Go through the entries below and report how many lines contain the string "tendilama". Nothing but the number is wanted.

++++++++

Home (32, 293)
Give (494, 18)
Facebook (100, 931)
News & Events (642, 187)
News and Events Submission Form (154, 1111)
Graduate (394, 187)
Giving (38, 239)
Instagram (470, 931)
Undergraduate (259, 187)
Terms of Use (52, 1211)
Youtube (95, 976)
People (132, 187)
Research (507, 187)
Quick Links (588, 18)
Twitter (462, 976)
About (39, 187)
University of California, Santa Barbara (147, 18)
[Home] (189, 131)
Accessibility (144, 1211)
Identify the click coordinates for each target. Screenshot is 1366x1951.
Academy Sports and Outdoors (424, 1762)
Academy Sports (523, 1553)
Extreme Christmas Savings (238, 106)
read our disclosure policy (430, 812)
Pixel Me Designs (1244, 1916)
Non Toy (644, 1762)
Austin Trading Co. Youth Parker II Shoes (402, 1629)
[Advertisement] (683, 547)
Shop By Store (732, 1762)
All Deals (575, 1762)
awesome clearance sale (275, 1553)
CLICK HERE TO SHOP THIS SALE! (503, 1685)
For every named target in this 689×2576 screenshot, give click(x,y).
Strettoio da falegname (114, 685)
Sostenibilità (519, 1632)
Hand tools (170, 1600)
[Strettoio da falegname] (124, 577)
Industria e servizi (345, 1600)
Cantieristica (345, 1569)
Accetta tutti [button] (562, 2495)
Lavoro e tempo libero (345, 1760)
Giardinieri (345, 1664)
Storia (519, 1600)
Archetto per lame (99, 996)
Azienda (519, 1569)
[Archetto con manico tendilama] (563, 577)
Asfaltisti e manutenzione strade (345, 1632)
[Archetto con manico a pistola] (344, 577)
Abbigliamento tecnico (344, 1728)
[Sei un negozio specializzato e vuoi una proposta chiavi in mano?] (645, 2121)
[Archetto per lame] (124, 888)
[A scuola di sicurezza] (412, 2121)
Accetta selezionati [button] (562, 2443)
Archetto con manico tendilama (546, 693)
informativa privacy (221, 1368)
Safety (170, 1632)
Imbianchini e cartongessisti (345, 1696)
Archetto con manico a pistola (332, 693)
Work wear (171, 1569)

++++++++

# Worked solution
2